Generally speaking, a society with a high savings ratio will not suffer from inflation for long, since the abundant capital supply will swiftly find its way into the economy through investment.

China's national savings accounted for 55 percent of its gross domestic product (GDP), with household savings making up 19 percent, government savings 11 percent and enterprise savings 25 percent.

As we all know, national savings can only be used toward domestic tangible assets like investment in fixed assets in China, obtaining ownership of overseas tangible assets through mergers and acquisitions, and limiting ownership of overseas financial assets. Because of the control over capital accounts, Chinese people cannot invest in overseas assets freely. For this reason, 70 percent of China's overseas financial assets are in the form of foreign exchange reserves held by the central bank.

On the one hand, high foreign exchange reserves have caused an increase in liquidity and a rising demand for financial investment. Conversely, China has not forged an advanced capital market or enough securities-focused products for investment—85 percent of financial operations are conducted by the banking system in China, while the securities market constitutes only 10 percent. An ever lesser percent is reserved for the bond market.

The imbalanced relationship between supply and demand in China's capital market has resulted in the overestimation of its stock value. As the primary means of financial investment, China's stock market, although small and relatively weak, has been loaded with too many investments. This overabundance easily bred speculation of potential bubbles rather than acting to prevent them, especially when investors are running rampant over speculative investment.
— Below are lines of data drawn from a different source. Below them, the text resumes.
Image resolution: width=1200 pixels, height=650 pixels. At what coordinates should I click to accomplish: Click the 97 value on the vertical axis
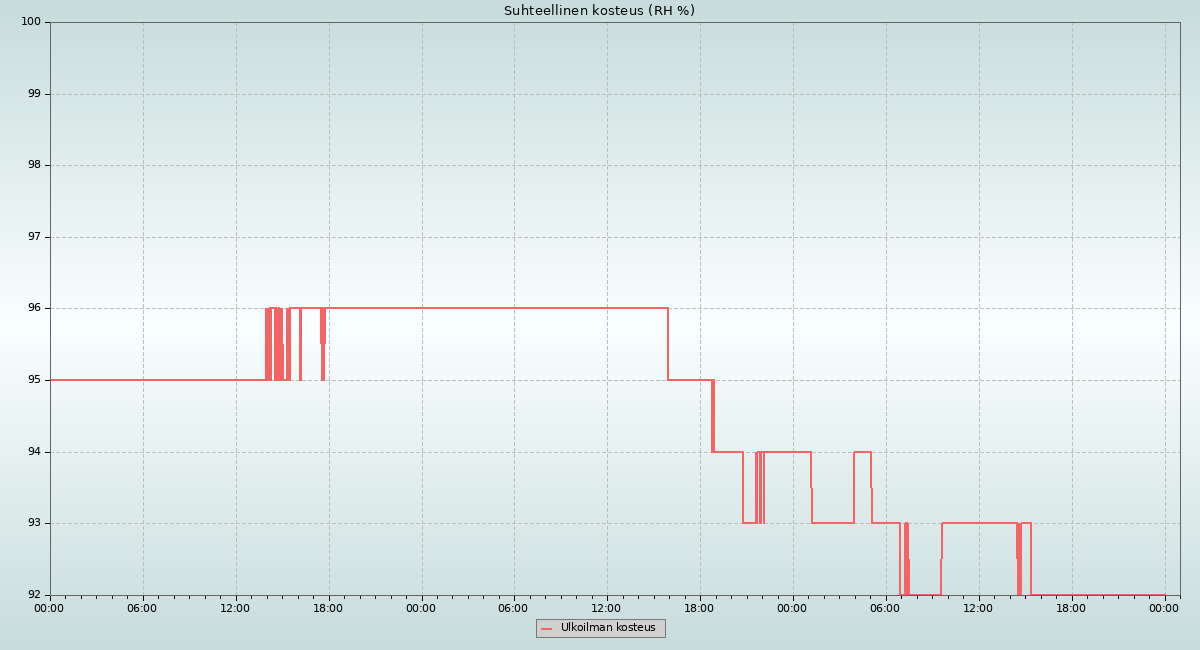34,237
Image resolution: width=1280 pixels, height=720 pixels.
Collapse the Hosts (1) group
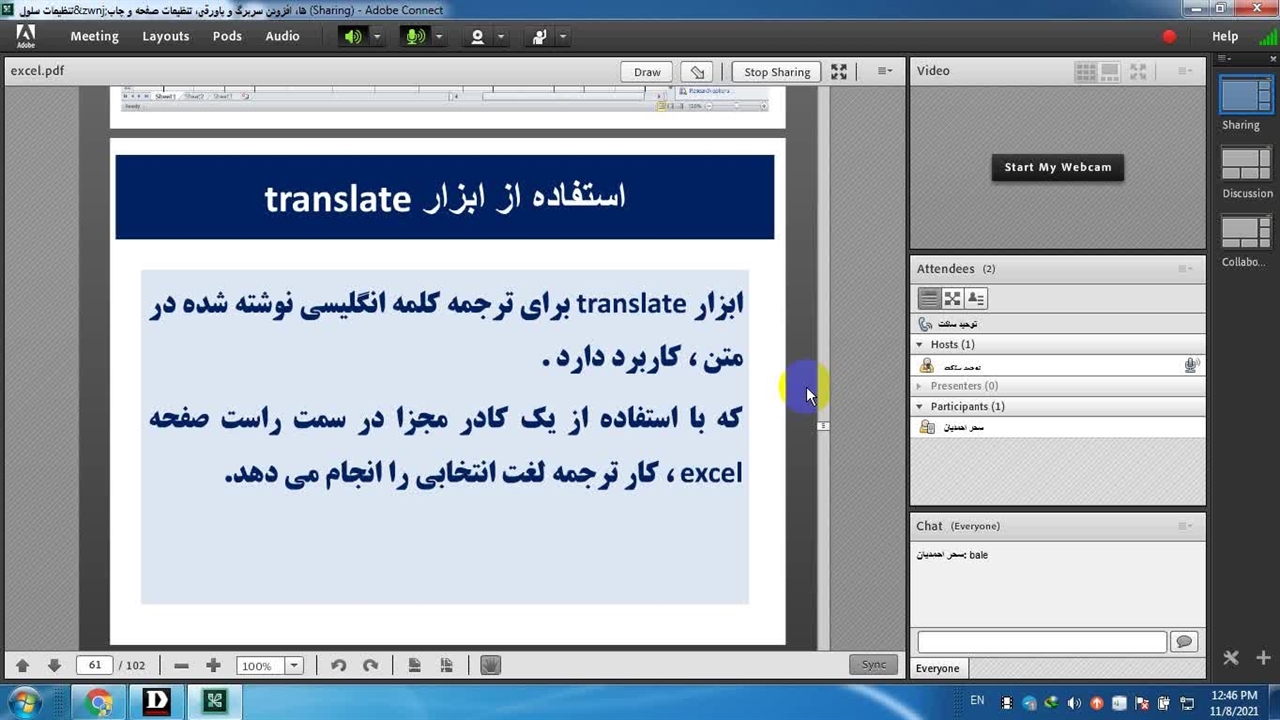click(920, 344)
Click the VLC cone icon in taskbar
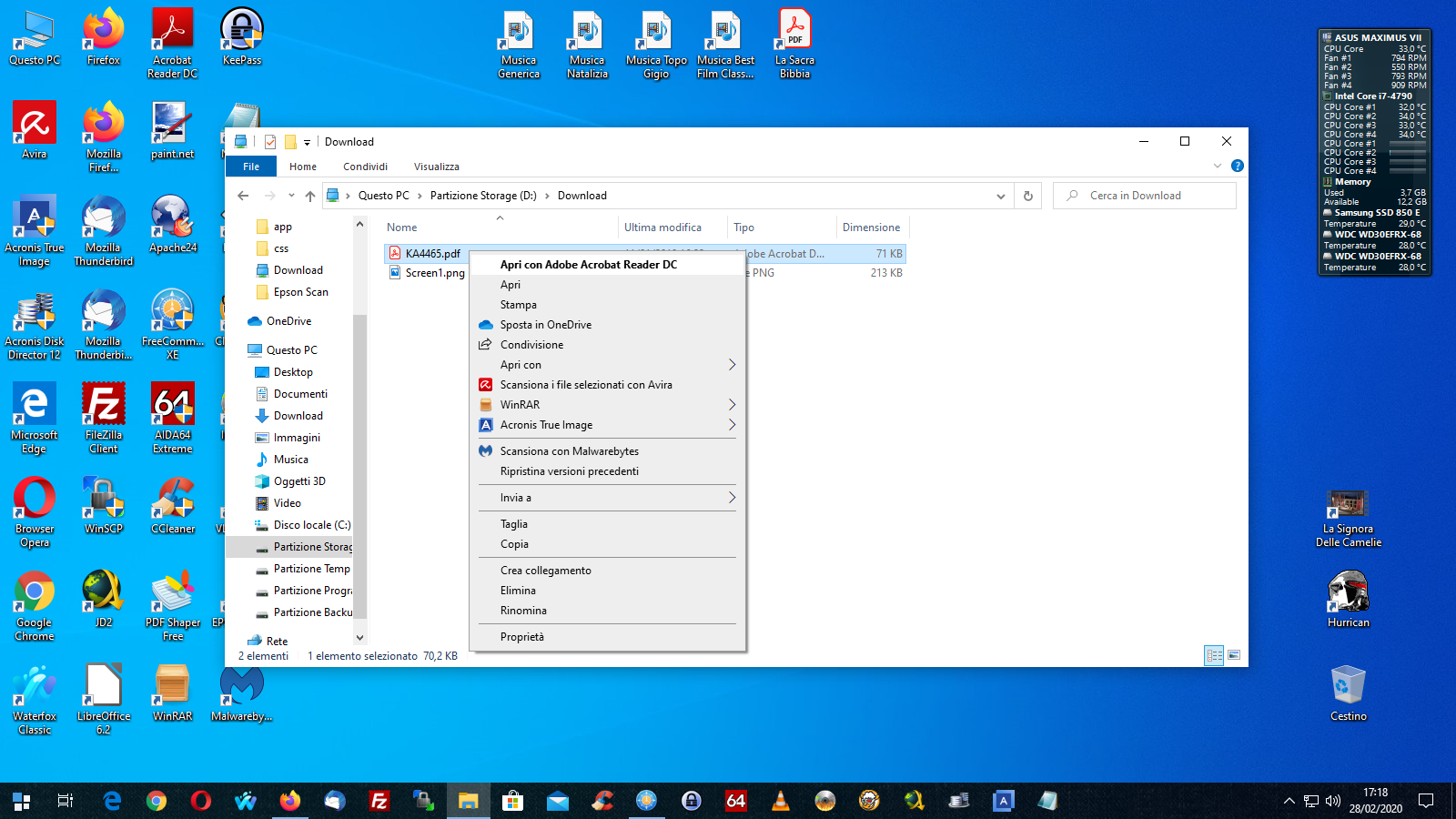The height and width of the screenshot is (819, 1456). 780,801
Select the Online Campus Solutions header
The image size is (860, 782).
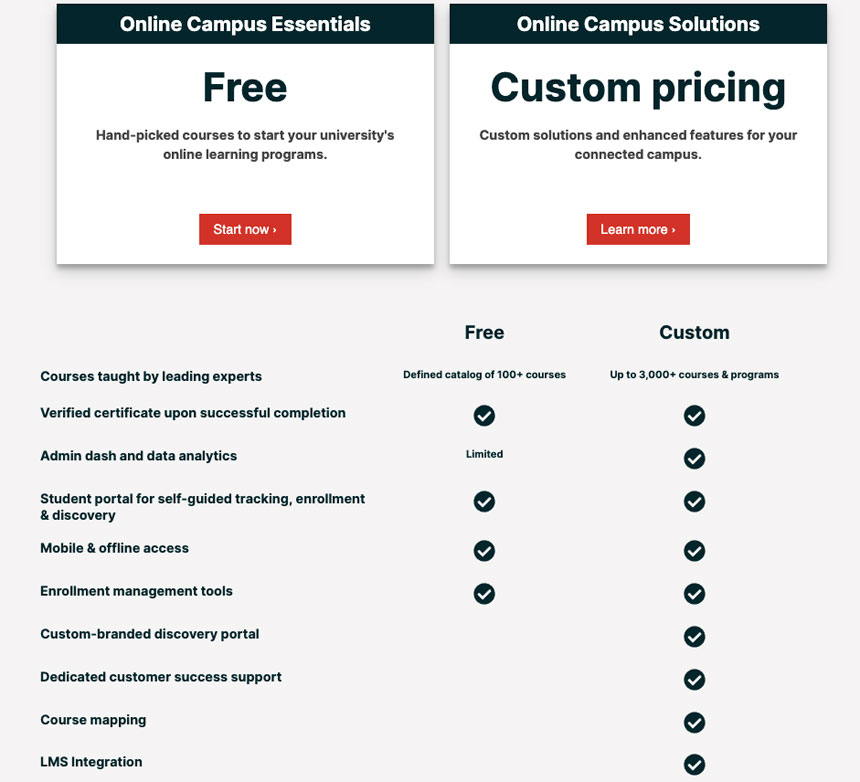tap(638, 24)
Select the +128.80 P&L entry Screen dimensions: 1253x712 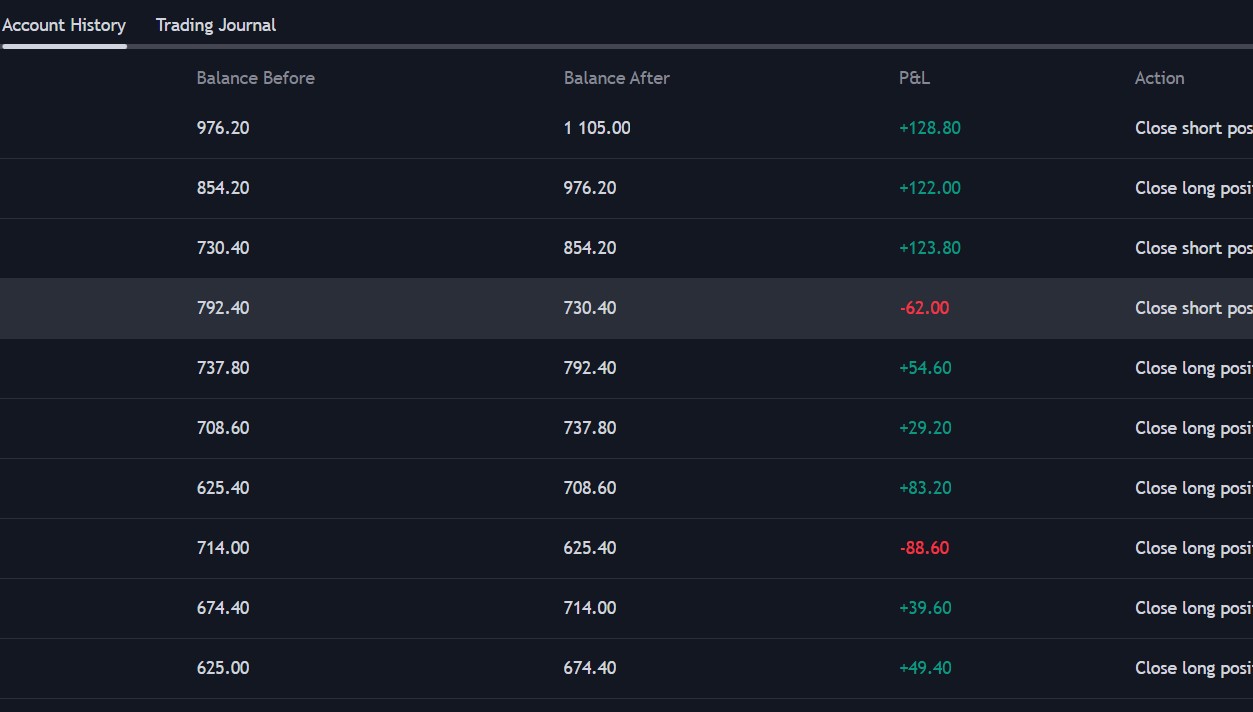point(929,128)
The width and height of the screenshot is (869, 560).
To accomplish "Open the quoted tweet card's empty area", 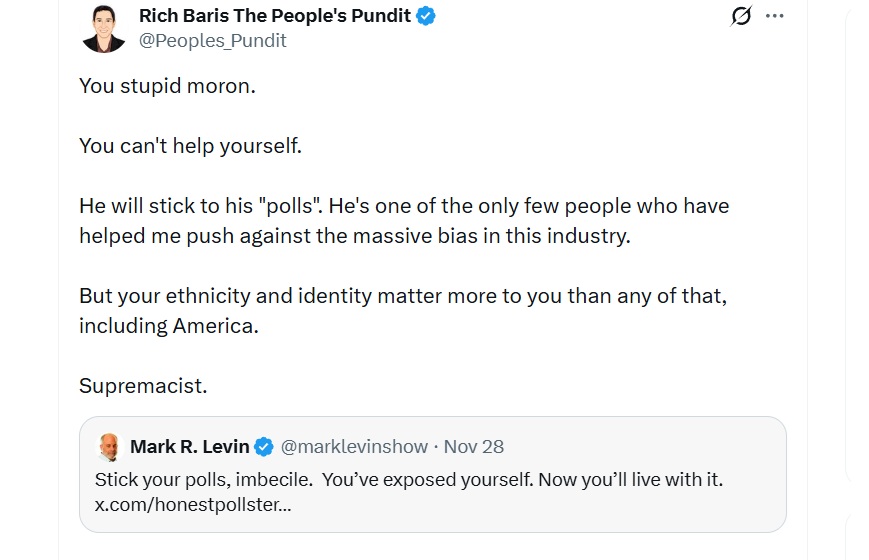I will (600, 510).
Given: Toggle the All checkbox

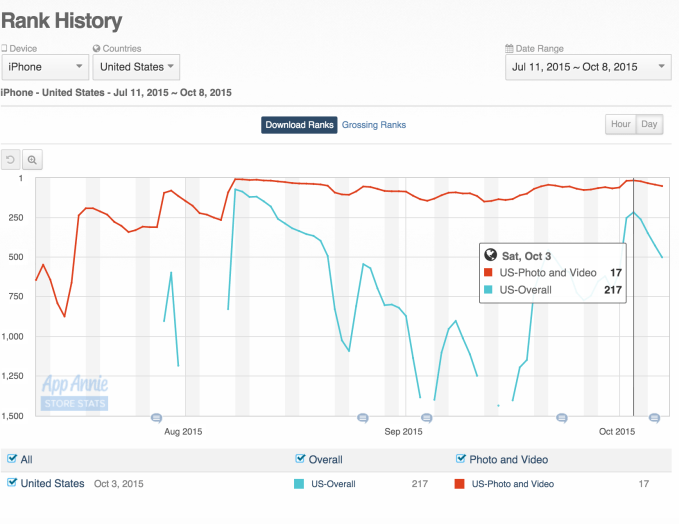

Whether we admit it or not, the price increase in assets will hover over the Chinese economy for a long time to come.

China's unique one-child policy also contributed to the country's high savings rate—reducing the overall population to be raised by each family while artificially speeding up the aging rate caused by a reduction in the younger population. Even though there is a smaller population to support, people are still saving money they would have otherwise spent.

What is more, personal consumption habits will not be changed overnight. Although average household income has increased dramatically along with overall economic development, the Chinese people's consumption behaviors have stayed the same for several decades. When asked to make a diagnosis of China's high savings rate, experts and scholars all referred to cultural factors, namely the entrenched consumption behavior and the unique intergenerational gap.